Wednesday, March 03, 2010

 

No Kidding!

"JusticeSeeker" at Presbyterian Bloggers:
One of my comments about that church was that it had all the welcome the guest procedures down. What it didn't have was a congregation who would say hello or even make eye contact with someone who was obviously a visitor. The Sr. Pastor posted a comment saying that he had printed off my blog post and taken it to a staff meeting. For some things, like information missing from a website, that is important. What I wanted to know is why didn't he forward it to his Board of Deacons? Aren't those the people who should be your front line in terms of hospitality to visitors? You know what? They aren't at my Church either. So, why not?

[...]

One of my pet peeves is that the best way to really foster growth in mission work is to support the rank and file members who have a vision or are doing something on their own. Our membership are degreed professionals (primarily). We can accomplish great things by empowering our own members. I would like to see a Church's mission team acting as the equivalent of a small business incubator for mission projects.
My headline says what I think about this pretty much, but it is a serious question. And it is a chicken-and-egg thing. Every pastor I have ever challenged on this has, in private, admitted that their lay leadership, especially ordained lay leadership just does not rise to the occasion. My response is always "TRAIN THEM" which garners the response that "They won't show...."

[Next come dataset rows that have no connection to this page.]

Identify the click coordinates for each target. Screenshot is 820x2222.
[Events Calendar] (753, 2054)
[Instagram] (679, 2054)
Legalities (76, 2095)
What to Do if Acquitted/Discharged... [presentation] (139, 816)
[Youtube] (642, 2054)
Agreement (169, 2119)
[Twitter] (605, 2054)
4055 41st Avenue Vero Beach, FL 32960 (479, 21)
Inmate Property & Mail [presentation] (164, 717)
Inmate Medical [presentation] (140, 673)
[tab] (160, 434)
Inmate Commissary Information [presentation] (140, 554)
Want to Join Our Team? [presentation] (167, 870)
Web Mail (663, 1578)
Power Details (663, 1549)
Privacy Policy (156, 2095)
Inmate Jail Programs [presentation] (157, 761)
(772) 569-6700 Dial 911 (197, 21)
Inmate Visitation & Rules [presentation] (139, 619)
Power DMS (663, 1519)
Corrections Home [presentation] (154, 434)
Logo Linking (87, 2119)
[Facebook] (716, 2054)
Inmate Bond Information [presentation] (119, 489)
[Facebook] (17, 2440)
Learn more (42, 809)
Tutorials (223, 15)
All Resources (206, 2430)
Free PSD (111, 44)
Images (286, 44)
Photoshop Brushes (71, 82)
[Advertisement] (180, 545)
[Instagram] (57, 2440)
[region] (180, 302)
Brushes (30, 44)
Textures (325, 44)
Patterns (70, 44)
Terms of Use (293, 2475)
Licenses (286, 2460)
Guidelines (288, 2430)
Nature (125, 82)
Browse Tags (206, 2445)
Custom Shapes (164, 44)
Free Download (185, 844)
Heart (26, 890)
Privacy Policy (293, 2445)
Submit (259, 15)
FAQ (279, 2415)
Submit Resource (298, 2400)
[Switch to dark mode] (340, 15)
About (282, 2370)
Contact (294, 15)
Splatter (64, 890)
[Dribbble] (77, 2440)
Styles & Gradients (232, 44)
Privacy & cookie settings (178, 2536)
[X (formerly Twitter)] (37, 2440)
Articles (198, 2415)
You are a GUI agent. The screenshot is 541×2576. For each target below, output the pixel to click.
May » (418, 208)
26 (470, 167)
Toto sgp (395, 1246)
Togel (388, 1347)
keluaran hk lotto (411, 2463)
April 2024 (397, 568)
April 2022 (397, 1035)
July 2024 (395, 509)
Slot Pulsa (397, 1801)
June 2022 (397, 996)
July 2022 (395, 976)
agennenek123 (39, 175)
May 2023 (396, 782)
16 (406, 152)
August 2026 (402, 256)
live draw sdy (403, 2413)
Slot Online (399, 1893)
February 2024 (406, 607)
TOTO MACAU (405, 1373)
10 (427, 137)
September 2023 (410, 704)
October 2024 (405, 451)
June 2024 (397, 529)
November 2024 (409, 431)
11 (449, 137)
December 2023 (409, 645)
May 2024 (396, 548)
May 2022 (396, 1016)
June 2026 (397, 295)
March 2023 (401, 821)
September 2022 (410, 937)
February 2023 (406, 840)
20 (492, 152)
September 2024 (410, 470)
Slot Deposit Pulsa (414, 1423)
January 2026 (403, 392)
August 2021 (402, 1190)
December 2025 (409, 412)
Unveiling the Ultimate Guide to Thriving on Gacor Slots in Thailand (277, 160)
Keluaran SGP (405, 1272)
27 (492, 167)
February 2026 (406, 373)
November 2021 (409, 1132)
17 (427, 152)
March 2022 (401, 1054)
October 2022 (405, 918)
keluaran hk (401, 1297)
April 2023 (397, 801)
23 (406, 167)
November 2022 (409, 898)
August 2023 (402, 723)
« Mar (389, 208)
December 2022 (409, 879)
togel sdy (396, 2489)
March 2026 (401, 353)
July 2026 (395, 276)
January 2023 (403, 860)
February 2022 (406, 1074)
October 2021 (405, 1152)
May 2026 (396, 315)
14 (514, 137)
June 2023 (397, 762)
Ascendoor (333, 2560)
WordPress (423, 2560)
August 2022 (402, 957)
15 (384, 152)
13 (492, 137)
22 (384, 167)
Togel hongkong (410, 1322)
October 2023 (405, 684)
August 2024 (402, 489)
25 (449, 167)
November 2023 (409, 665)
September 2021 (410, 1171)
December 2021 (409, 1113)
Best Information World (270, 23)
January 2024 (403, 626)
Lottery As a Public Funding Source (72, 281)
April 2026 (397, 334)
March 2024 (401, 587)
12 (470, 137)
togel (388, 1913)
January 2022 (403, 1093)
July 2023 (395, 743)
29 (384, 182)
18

It's true, its hard to get lay people to step up to the plate. When you ask someone to do something it always comes with conditions and provisos, and endless negotiations. "Too busy with the kids." "Work is a bear right now." So it goes.

That's real, but I want to speak about something that is at least part of the problem - particularly in the PC(USA). Note JusticeSeeker's reference to the congregation as primarily degreed professionals. That means they are leaders and innovators and organizers all on their own. But too often the "Word and Sacrament" types treat them like obstacles or cats to be herded rather than resources or real leaders. Way too many pastors treat Session as something to be managed rather than allow it to fulfill its role. Most never pay attention to the Deacons at all (hint, hint)

See, here's the thing the pro's need to remember - it's not your church, it's ours. If we elders want to make a "stupid" decision - its our prerogative. Yours is to go along dutifully and if you are really worried, get your profile out there so you have a place to land when our screw-ups come home to roost. But it is not your job to try and get us out of the way somehow, or force your "better" ideas down our throats.

Here's an even bolder point - if you trained us, if you spent time developing us - then maybe, just maybe we wouldn't be such screw-ups. And that does not mean just those currently serving. You need to be working actively to develop the next generation so the Nominating Committee has something decent to pick from.

Those are severe words and the problems I raise are probably not as widespread as I make them out to be, but I have seen them more than I would like. But the bottom line is this. Leaders need to lead - they need to generate ideas, mold them, discuss them, make them their own. They do not need to simply vote the money for what the staff proposes. For Deacons they do not merely fill slots in some bureaucratic organism the Congregational Care Pastor has developed. If their role is limited you turn leaders into middle managers of the worst sort - the mindless, numb, unmotivated wage slave (only in this case, Christian duty slave.)

I do not fool myself here. Many are those unable to rise to a challenge like that. Such a road will be littered with failure. I keep thinking about the fact that the crucifixion looked a lot like failure at the time.